U.S. Supreme Court deals what could be a major blow to public unions 

The case was Janus versus AFSCME. The question: should non-union members be required to pay so-called "fair-share" fees to the union? In a five-to-four vote, SCOTUS said "no." The decision could mean uncertainty for many union workers, especially people of color and women. Those groups have historically benefited from union membership. 

Guest:

- Tia Koonse, policy research manager at UCLA's Labor Center

Residential lead paint cleanup could be passed on to California taxpayers

A California initiative is likely to be on November's ballot, asking voters to decide if taxpayers will have to pay for the clean up of toxic lead paint in homes. Two national paint companies sponsored the measure. And it now has the necessary signatures to put the issue before voters.

Guest:

- Laurel Rosenhall, reporter for Cal Matters

The legacy of LAPD Chief Charlie Beck

https://twitter.com/LAPDChiefBeck/status/1003768058891067392

Los Angeles Police Chief Charlie Beck retires today after nine years as leader and 40 years with the force. It was a tenure marked by ups and major downs, but how did he do overall? What legacy is he leaving for incoming chief Michel Moore?

- [Supplied information]
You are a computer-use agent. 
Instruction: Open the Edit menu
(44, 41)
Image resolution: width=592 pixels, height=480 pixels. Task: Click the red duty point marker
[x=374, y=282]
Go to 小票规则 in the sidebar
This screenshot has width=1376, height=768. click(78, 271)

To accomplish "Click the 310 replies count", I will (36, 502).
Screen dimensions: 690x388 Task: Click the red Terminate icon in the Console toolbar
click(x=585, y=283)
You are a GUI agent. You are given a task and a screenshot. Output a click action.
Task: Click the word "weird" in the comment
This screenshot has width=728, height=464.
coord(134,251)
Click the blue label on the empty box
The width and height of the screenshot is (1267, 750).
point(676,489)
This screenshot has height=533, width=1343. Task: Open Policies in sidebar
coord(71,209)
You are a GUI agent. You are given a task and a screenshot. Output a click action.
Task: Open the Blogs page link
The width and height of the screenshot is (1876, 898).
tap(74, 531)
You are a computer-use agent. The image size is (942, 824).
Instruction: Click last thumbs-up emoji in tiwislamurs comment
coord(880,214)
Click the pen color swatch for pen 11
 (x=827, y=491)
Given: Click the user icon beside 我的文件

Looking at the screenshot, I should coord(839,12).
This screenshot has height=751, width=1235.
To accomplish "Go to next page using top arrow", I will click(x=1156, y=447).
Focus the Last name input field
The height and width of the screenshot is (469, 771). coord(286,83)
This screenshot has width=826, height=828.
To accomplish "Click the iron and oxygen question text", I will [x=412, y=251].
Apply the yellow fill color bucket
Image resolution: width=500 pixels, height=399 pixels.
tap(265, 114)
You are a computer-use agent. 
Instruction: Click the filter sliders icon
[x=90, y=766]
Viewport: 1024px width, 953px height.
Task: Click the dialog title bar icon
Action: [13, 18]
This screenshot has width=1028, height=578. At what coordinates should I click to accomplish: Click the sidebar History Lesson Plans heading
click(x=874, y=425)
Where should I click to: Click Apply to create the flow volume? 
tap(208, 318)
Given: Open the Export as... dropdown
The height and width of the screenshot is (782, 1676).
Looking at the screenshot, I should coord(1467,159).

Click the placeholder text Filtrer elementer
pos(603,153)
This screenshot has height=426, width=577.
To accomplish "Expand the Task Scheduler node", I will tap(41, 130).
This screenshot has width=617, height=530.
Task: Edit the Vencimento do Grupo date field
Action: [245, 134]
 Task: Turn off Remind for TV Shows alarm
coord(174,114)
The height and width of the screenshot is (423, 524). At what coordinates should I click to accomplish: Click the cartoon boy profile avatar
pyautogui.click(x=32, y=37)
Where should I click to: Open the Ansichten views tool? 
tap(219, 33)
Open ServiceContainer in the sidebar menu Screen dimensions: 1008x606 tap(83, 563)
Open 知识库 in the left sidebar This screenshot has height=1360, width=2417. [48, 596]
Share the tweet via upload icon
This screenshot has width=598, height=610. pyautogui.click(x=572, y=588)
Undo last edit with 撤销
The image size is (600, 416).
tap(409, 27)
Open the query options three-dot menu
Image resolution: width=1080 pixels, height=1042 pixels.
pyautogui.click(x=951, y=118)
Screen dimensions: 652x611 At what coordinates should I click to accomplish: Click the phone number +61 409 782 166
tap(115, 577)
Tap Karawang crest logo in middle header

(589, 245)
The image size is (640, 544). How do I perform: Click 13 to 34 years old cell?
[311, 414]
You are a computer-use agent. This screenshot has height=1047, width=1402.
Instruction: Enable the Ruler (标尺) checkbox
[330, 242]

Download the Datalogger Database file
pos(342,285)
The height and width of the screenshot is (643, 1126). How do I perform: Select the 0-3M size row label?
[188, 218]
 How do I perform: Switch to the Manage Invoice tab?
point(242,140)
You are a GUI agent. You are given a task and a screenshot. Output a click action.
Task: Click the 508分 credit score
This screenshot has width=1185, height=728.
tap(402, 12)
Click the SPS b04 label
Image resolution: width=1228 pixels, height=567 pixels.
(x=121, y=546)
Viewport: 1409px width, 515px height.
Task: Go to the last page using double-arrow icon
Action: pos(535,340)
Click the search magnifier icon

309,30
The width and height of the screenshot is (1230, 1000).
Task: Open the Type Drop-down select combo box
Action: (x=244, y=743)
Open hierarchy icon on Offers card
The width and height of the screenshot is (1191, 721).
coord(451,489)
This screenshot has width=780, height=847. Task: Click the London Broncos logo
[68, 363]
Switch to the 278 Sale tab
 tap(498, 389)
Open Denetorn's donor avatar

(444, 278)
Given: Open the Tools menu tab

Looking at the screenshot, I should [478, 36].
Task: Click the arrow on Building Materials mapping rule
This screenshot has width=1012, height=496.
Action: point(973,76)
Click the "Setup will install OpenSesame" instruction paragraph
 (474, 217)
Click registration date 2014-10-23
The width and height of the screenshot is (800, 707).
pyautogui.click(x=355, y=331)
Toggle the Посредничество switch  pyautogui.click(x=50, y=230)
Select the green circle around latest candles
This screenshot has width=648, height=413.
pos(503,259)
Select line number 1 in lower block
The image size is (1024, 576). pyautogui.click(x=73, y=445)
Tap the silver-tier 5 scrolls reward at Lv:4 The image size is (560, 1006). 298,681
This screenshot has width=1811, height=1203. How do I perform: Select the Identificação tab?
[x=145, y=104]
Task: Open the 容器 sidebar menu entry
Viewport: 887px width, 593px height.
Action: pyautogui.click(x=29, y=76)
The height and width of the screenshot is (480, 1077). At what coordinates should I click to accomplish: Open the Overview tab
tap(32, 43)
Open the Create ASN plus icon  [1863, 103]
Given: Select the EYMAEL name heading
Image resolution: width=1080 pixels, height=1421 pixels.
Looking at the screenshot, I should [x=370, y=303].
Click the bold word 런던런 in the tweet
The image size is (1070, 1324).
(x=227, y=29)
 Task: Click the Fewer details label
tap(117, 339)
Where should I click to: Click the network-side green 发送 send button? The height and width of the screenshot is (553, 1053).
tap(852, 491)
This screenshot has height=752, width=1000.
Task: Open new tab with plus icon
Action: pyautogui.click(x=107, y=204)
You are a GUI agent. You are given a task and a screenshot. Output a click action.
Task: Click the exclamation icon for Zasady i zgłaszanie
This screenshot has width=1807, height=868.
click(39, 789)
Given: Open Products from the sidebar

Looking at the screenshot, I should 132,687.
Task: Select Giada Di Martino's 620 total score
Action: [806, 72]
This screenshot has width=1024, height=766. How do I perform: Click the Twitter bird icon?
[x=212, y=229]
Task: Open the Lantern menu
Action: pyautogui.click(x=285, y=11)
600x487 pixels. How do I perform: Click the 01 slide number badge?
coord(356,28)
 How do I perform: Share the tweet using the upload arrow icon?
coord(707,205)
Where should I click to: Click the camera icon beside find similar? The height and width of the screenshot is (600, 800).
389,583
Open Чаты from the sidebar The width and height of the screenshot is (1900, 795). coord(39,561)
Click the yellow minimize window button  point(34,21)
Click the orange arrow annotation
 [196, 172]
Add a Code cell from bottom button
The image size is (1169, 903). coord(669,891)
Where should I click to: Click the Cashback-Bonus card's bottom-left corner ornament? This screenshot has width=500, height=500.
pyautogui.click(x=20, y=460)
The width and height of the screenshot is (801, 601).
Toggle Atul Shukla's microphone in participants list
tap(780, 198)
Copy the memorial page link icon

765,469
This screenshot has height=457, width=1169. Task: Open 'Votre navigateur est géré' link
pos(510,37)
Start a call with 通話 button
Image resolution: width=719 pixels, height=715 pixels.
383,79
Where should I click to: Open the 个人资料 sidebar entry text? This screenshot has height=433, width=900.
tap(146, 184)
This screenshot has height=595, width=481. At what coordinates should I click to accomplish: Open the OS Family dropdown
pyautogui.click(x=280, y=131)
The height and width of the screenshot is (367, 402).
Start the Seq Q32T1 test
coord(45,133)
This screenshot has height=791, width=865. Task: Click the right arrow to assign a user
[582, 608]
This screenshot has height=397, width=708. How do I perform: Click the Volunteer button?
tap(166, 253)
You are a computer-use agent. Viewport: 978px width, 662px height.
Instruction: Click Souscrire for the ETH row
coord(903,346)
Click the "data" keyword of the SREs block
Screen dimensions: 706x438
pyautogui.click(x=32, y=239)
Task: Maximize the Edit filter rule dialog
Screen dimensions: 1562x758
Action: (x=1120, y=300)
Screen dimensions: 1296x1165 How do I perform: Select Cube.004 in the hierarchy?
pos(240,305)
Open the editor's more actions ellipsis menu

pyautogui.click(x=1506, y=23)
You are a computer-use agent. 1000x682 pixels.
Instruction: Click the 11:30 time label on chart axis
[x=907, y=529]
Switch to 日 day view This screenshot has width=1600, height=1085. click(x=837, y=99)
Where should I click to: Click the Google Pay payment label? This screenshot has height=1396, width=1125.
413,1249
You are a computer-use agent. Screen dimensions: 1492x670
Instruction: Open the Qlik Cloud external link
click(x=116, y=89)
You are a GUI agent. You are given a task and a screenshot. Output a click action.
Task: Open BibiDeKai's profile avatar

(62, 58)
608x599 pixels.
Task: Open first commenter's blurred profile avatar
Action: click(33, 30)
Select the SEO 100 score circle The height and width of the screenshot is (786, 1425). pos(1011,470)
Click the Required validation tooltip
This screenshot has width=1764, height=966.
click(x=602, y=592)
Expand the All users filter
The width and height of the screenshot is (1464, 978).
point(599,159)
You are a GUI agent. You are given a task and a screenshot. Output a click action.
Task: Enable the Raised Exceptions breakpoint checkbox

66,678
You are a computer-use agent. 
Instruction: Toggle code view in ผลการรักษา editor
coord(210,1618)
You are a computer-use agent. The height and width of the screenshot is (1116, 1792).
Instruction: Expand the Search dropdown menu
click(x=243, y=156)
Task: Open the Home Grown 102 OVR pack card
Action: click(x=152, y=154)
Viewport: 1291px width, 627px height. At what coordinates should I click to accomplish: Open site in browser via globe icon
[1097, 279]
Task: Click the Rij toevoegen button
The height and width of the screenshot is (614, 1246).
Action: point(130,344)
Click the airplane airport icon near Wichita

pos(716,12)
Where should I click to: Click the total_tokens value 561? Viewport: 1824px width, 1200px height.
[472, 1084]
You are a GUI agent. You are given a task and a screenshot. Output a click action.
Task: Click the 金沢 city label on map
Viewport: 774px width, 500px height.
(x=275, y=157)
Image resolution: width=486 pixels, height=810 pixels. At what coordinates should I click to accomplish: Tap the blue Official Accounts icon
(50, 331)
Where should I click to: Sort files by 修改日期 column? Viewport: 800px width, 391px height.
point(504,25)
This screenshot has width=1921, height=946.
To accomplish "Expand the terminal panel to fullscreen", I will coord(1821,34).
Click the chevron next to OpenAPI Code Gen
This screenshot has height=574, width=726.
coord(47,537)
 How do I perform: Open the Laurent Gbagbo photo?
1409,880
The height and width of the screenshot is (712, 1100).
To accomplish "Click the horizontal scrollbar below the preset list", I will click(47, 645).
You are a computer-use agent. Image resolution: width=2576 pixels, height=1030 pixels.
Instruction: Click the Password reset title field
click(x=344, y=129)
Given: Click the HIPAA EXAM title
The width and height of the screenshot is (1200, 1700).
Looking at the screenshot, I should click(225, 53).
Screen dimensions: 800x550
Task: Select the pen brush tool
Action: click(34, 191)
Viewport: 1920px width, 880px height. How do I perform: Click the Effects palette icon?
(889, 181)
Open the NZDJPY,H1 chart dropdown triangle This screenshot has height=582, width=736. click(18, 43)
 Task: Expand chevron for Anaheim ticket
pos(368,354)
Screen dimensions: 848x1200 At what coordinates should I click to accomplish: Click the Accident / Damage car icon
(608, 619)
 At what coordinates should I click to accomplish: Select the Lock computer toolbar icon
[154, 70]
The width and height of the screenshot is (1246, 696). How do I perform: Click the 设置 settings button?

- [Required action 1] Translate this sentence from the news segment summaries into Spanish: "Those groups have historically benefited from union membership."
- [Required action 2] Supply what comes next in the news segment summaries, beginning after their final sentence.
The listing is separate material and has no connection to the news segment summaries.

- [Answer space 1] Esos grupos se han beneficiado históricamente de la afiliación sindical.

- [Answer space 2]
Guest:

- Matthew Johnson, vice president of the Los Angeles Police Commission

Will Lebron James join the L.A. Lakers

https://media.giphy.com/media/l2JIki9kHHXRQupYA/giphy.gif

This week Lebron James must decide to either stay in Cleveland or become a free agent and play somewhere else like, say, LA? Recently, there has been a billboard campaign and now a website selling the idea of moving to Los Angeles to Lebron, touting all of the city’s benefits. But what exactly does L.A. have to offer someone that already has fame and fortune? Plus why would Los Angeles ever need to sell itself to anyone? I mean, AS IF!